00:31:50 Andrew Keen: I'm not sure that's going to do much good. Your nonprofit is called My Green World. What do you make of the Green parties, then, Natalie? There's a rise in the popularity of the Greens in the UK, though they don't always strike me as being very green. Greens in Europe have always played a role. Do you have any faith in them? Do you have a Green Party in Australia?


00:32:14 Natalie Kyriacou: We do have a Green Party in Australia. They didn't do so well in the last election, largely because there was a pretty concerted campaign against them after a period when they had been doing quite well. One of the biggest problems is that Australia has a very concentrated media ecosystem — tightly owned, and our media companies often have investments in big fossil fuels, so anything coming up against that gets stamped down pretty quickly. What we are seeing in response is a resurgence of independent media.


One issue we're seeing in Australia is a myth going around that environmentalism and climate action are waning, when actually the majority of the Australian population supports climate action. Our last government — nominally left-leaning but really more centre-right — got elected in a landslide, and that was largely on the back of environmental action, which they have not delivered on.


So yes, we do have a Green Party. We have environmentalism in Australia.
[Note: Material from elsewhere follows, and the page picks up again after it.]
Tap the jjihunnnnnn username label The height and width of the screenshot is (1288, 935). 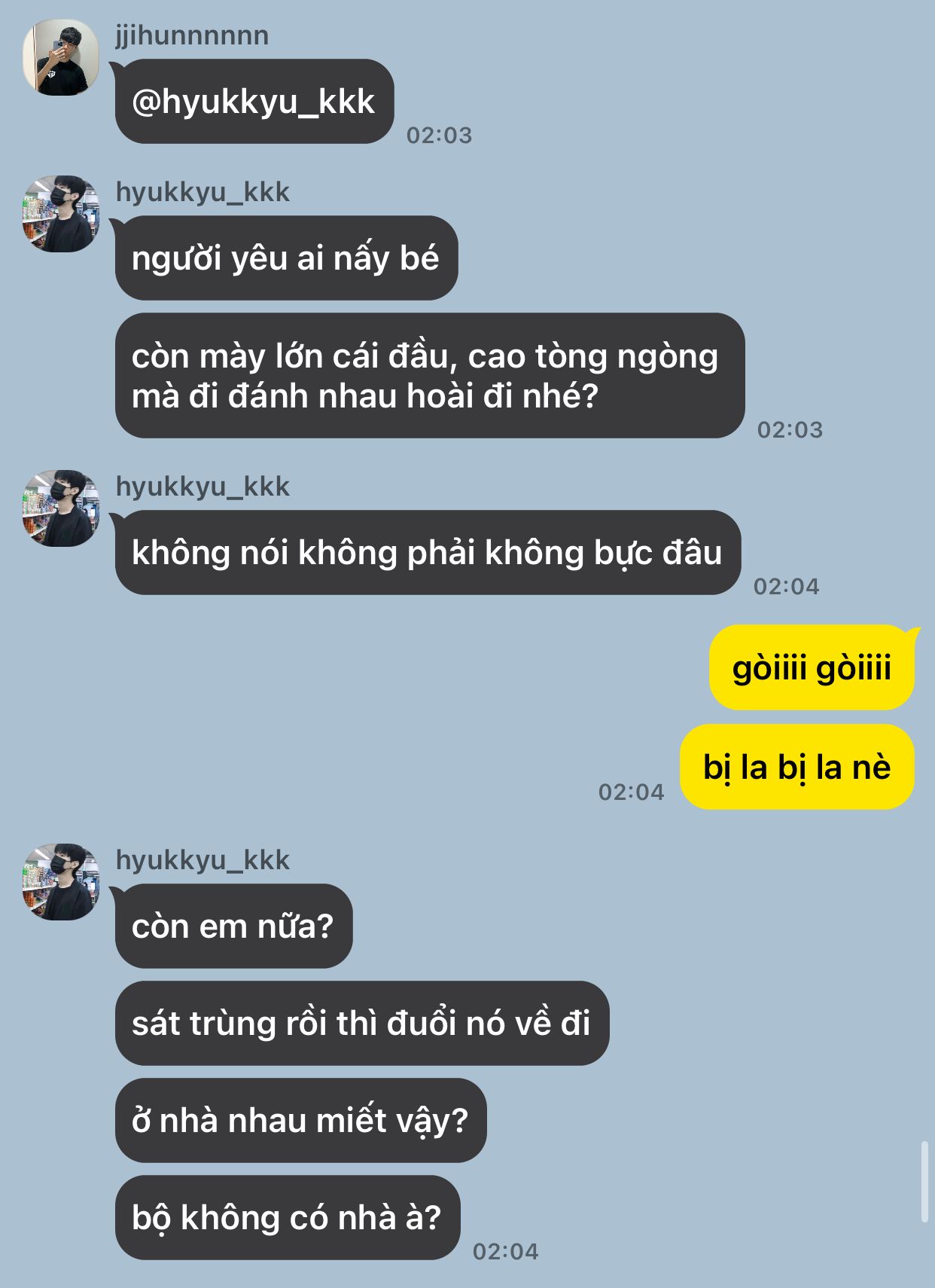click(x=192, y=35)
But we are facing the same crisis the rest of the world faces: the vast spread of misinformation and really concerted campaigns against anything that promotes human rights or environmentalism.


00:33:48 Andrew Keen: Final question, Natalie. Your book is called Nature's Last Dance. What happens if it is indeed nature's last dance? What happens if people go outside and they want to watch birds, but there aren't any birds left?


00:34:04 Natalie Kyriacou: I think it would be a very sanitized view of the world. And it's worth noting that we do not exist without nature — unless Silicon Valley figures something out in their bunkers, I suppose.


00:34:16 Andrew Keen: Well, Zuckerberg might say we can have virtual reality — he renamed his company Meta, though he seems to have moved on from that. We could just watch birds online in 3D, and they'd be relatively convincing.


00:34:33 Natalie Kyriacou: I'd prefer not to do that, and I think the majority of the world would agree. I hope something changes before we get to that stage. That vision is so divorced from reality — I don't think Silicon Valley is offering a realistic glimpse into the future.


It is worth noting that we do not exist without nature. We need it to breathe. So nature will exist and continue on in one way or another. What could potentially happen is that we see a very sanitized, diminished version of nature, and we will see our own diminishment with it. You might see more generalist species. In Australia, for example, we have the ibis — what we call the "bin chicken" — a bird that has adapted to urban environments and you see them everywhere. So you might have more pigeons, more rats, more species that can adapt to multiple environments, but we lose our diversity. The world could end up in grayscale. That is an incredibly sad thing, and I hope we don't get there. I do not share Silicon Valley's vision for the future.


00:36:03 Andrew Keen: Well, there you have it. Nature's last dance: lots of pigeons, lots of rats, not many birds. A very chilling vision from Natalie Kyriacou, author of Nature's Last Dance. Thank you so much, Natalie.


00:36:17 Natalie Kyriacou: Thank you for having me.